To support concurrent readout of six rows, each pixel column includes six pixlines. By default, even-numbered pixlines connect to the bottom readout chain, while odd-numbered pixlines connect to the top chain. To enable both dual-sided and single-sided readout modes—useful for port concentration—dynamically programmable switches are inserted along the even and odd pixlines. These switches allow each pixline to be routed to the ADC or VLN (or both), depending on the selected configuration as illustrated in Figure 5.
In dual-sided readout, the VLN associated with a given pixline resides on the opposite side from its ADC. In contrast, during single-sided readout, the programmable switches enable all pixlines to access both the ADC and VLN from the same side of the readout chain. One half of the readout circuitry can be completely powered down, resulting in significant power savings.

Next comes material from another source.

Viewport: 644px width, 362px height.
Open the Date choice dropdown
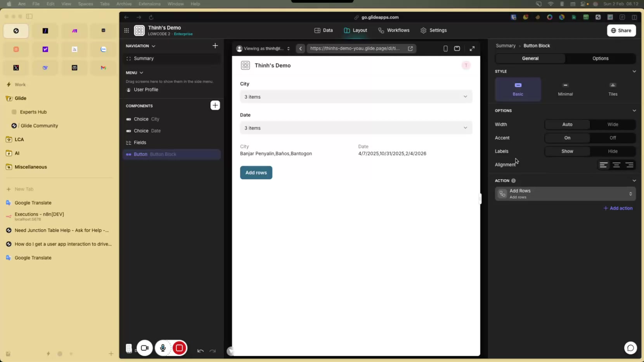pos(356,128)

Flexible readout modes allow the sensor to output data through eight different port configurations. Larger resolutions will generate more pixel data, which can be read out faster using more output ports. Smaller resolutions will generate less pixel data and can be configured to use fewer output ports to save on power. This flexibility affords the sensor a variety of applications. The readout configuration is a function of two parameters: the resolution and desired number of output ports. The resolution determines how many superblocks are to be read out, and the number of output ports determines how the pixel data should be distributed.
All superblocks operate in parallel, each acquiring 320 columns by 3 rows worth of data. Each superblock writes their data into buffers immediately after acquiring the pixel data, while reading out from these buffers is done serially. After one buffer is emptied, the read operation points to the next buffer. A read controller determines which buffer to start reading from, when to transition to the next buffer, and the read rate. Figure 6 illustrates the flow of the pixel data through the digital data path for a UHD resolution.

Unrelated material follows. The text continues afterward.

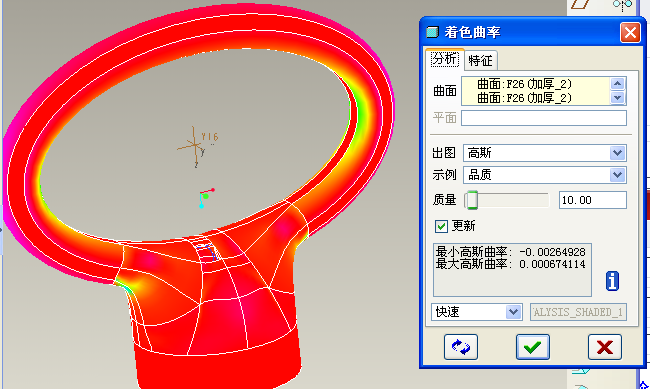Confirm with the green checkmark button
This screenshot has height=389, width=650.
(x=533, y=347)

The flexibility in the read controller allows windowed ROIs to still make use of all output data ports. Figure 7 shows the flow of the pixel data when windowed to QHD resolution. The data read from these buffers are streamed into two data channels. Each channel runs in parallel and always starts reading from the left buffer first. As each set of data comes in, it is evenly distributed to up to four output ports. If fewer ports are desired, then the channel controller will adjust the distribution. Figure 8 shows an off-centered FHD frame, outputting to only 2 ports in single-sided readout.
Once the data has been distributed to the output ports, framing information and meta data will be inserted into the data stream. This completed data stream will then be transformed using 64b/66b encoding to provide statistical bounds on DC balance, bit transition density, and allow for clock recovery. Flexibility in the readout configuration (resolution, windowing ROI, output bit depth, number of ports) is one the key features of the sensor’s data path.
One of the challenges of the digital block design comes from the implementation limitations, physical dimensions, and limited number of metal layers. The image sensor height is predominately made up of the pixel array and the readout circuitry through the top and bottom sides, leaving less than 1 mm each for the digital block height. This is further exacerbated by the width being over 21 mm, resulting in a very long and narrow shape. This can increase routing congestion since many signals that have to travel between the two ends will inevitably limit how local signals can move horizontally.
In addition, various digital cores are implemented as macro blocks. This approach allows a single timing for the clean macro blocks to be arrayed out, while maintaining identical timing parameters. One downside is that the macros will block out any routing in the higher levels of hierarchy, keeping signals inside the macro strictly separate from signals outside of the macro. Many of the macros contain memory IP cores and so are limited in what kind of dimensions they can have. To address this limitation, certain digital control signals are routed through the macro blocks. This approach makes use of any available space in the macros but also eases the routing congestion outside. Figure 9 illustrates the connectivity between the different macros inside the digital block. The blue blocks represent macros, while the red areas depict the open space that can be used for routing and timing closure.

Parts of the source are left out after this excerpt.